### Given passage
Cluster, "Im Süden"/ The United States of America, "Hard Coming Love"
Third post of three about how much I love psychedelic music, and still I haven’t gathered the nerve to try to define what I’m talking about. One reason for the delay is that for all my claimed enthusiasm for this music, I have exactly zero experience with psychotropic substances. Or as I put it in a Mixtape Diaries episode: eating 47 hush puppies and listening to Sigur Rós is the closest I’ve ever come to a psychedelic experience. None of this means I’m disqualified from listening to or enjoying any of the music. I’m just putting that fact on the table now as a kind of disclaimer, toward inoculating myself against criticism before it comes.
Subject, then, to the caveat that I’m relying entirely on at best secondhand information, so I probably don’t know anything … but hold on: isn’t it true that the vast majority—probably 99.999%—of what we know or understand to be true is discerned from some source other than our own personal perceptions?
I’m gonna say what I’m gonna say. If you have other, better ideas, slot them in the comments.
I suppose that psychedelic music comes in two varieties: psychedelic-in-fact and psychedelic by association.
The first category includes music that was written either to document, approximate, or augment a psychedelic experience. It would be easy enough just to say you know this type of music when you hear it. But if I’m going to aim higher and try to define what psych-in-fact music is, or sounds like, as opposed to what it intends, then the most useful touchpoint I can muster is Edmund Burke’s critical monograph, A Philosophical Enquiry into the Origin of Our Ideas of the Sublime and Beautiful, published in 1757. Now of course you’re asking: What could an eighteenth-century Tory statesman possibly have to say about psych rock? Bear with me, because this is as philosophical as I am likely to get in any of these posts. Survive this, and the entire Substack is your oyster.
The system of aesthetics Burke constructs in his treatise is predicated on his placement of the sublime and the beautiful as concepts in opposition. And sensible aesthetician that he is, Burke defines these qualities with reference to their effects—passions is the word he uses—on those who perceive them:
The passions which belong to self-preservation, turn on pain and danger; they are simply painful when their causes immediately affect us; they are delightful when we have an idea of pain and danger, without being actually in such circumstances … Whatever excites this delight, I call sublime.
[B]eauty … is a name I shall apply to all such qualities in things as induce a sense of affection and tenderness, or some other passion the most nearly resembling these.
The sublime and the beautiful, Burke continues, are indeed ideas of a very different nature, one being founded on pain, the other on pleasure, and however they may vary afterwards from the direct nature of their causes, yet these causes keep up an eternal distinction between them, a distinction never to be forgotten by any whose business it is to affect the passions.

### Parts of the exercise
1) According to the post on psychedelic music, in what year was Edmund Burke's monograph on the sublime and the beautiful published?
2) Set down, word for word, the part of the post on psychedelic music that opens with the words containing "[B]eauty … is" and closes with "nearly resembling these.".

### Information provided
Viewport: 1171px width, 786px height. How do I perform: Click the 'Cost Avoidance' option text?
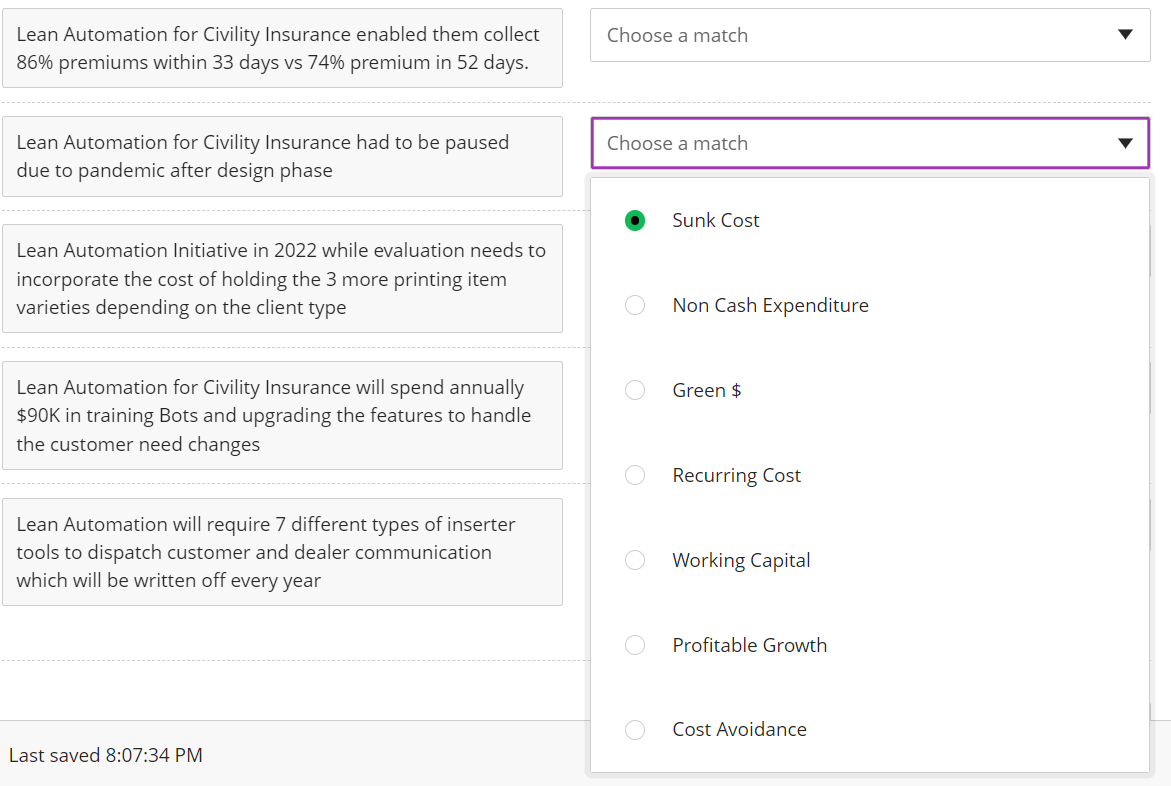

### Exercise solutions
1) 1757

2)
[B]eauty … is a name I shall apply to all such qualities in things as induce a sense of affection and tenderness, or some other passion the most nearly resembling these.